Species of gastropod

Tectus mauritianus, common name the Mauritius top shell, is a species of sea snail, a marine gastropod mollusk in the family Turbinidae, the turban snails.

==Description==
The height of the shell varies between 40 mm and 60 mm, its diameter between 40 mm and 55 mm. The imperforate, solid shell has a conical shape. It is marbled and maculated with green, brown and rose-color on a whitish ground. The 10–12 whorls are planulate, bearing vaulted or solid tubercles which project at the sutures and upon the periphery of the body whorl, where they number about 16. The whorls are covered with oblique small folds, so interrupted as to appear more or less in spiral series. The base of the shell is flat, white a yellowish, unicolored, all over concentrically lirate. The lirae are smooth, narrow, separated by shallow grooves as wide or wider than the ridges, and continuous within the aperture upon the parietal wall. The aperture is transverse. The outer wall is lirate within. The basal margin is straight, bearing, within, a strong acute revolving lamella, opposite to a similar but smaller one upon the parietal wall. The columella is short, with a very strong acute median spiral fold.
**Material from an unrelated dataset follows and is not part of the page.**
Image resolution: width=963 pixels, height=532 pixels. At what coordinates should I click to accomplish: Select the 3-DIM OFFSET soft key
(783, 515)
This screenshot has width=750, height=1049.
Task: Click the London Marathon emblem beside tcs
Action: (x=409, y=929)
The above description applies to the typical form of this species, the prominent characters of which are the smooth, subequal basal lirae, closely wrinkled upper surface, with projecting peripheral tubercles, and strongly uni-lamellar basal and parietal walls of the aperture. W.H. Dall observed considerable variation in the sculpture of the aperture inside in the species of this group ; the lirae being sometimes completely absent in species which normally possess them.

==Distribution==
This species occurs in the Indian Ocean and off Madagascar.